> **EXERCISE MATERIALS**:
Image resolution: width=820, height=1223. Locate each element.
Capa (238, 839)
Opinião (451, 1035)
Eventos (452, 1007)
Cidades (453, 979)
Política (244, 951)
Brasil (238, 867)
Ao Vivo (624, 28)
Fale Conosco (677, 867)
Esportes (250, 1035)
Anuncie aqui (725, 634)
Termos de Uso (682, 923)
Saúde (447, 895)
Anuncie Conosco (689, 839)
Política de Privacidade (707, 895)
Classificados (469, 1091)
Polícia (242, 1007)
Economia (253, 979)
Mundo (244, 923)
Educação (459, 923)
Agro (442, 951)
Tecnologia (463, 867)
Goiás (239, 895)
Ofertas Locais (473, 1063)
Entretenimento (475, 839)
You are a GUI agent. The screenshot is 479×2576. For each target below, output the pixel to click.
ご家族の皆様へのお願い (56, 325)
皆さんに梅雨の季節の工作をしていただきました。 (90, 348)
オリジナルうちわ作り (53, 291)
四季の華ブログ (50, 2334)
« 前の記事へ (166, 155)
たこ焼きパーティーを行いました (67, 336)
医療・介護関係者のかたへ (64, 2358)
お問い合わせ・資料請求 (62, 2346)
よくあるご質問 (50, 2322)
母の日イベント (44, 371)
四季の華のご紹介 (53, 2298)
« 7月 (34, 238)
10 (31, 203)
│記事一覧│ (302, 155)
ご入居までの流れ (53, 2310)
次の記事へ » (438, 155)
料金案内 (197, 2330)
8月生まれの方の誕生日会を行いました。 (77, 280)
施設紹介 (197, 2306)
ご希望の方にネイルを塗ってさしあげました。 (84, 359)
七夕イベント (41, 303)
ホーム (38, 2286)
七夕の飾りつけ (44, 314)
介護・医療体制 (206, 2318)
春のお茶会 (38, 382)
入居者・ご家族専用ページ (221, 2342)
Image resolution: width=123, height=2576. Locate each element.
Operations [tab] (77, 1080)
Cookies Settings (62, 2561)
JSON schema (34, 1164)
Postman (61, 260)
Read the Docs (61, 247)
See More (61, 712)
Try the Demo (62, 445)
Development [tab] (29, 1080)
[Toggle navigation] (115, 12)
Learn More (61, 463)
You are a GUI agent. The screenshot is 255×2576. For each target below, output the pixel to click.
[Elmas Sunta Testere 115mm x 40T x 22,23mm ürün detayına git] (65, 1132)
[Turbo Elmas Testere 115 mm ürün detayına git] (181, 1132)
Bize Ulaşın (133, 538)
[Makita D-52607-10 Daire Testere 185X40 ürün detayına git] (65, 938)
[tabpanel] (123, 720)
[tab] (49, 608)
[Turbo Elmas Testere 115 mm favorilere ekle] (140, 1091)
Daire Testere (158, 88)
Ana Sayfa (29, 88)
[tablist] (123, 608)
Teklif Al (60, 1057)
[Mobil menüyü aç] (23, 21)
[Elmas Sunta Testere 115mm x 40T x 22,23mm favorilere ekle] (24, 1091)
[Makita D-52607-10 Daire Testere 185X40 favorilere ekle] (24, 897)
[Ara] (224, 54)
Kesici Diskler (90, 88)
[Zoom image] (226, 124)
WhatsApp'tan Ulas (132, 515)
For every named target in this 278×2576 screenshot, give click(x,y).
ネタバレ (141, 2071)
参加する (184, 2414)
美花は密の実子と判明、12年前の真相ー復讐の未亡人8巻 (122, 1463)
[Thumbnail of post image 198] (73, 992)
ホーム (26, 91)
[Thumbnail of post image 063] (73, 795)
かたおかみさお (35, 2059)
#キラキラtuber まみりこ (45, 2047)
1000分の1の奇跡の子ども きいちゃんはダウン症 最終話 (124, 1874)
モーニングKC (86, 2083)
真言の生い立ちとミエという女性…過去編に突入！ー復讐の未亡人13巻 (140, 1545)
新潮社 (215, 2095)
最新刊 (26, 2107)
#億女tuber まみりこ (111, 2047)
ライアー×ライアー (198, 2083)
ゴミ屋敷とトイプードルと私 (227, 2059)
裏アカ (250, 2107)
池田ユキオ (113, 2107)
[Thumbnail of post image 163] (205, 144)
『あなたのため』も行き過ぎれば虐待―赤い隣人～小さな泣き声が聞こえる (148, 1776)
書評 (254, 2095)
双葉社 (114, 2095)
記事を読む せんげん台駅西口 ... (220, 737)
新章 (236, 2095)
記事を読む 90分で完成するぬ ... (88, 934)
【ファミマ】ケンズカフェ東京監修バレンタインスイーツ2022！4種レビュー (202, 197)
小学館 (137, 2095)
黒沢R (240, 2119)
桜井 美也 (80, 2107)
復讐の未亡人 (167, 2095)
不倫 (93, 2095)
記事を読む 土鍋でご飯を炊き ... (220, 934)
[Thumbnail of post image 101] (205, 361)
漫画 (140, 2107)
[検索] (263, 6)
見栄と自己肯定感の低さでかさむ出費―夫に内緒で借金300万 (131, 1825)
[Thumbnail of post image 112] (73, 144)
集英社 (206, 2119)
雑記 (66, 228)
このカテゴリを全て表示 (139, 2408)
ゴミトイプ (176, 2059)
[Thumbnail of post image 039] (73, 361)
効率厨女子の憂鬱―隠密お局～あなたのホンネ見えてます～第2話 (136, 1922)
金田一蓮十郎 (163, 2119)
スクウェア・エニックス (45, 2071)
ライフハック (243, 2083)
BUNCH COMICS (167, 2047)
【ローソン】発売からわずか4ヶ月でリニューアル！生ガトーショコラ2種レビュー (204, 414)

> **WHAT THIS TASK INVOLVES**:
Return the lines above that include the string "each".

> **ANSWER TO THIS EXERCISE**:
Image resolution: width=820, height=1223. Locate each element.
You are a GUI agent. The screenshot is 479×2576. For each target below, output the pixel to click.
Image resolution: width=123, height=2576. Locate each element.
You are a GUI agent. The screenshot is 255×2576. For each target below, output the pixel to click.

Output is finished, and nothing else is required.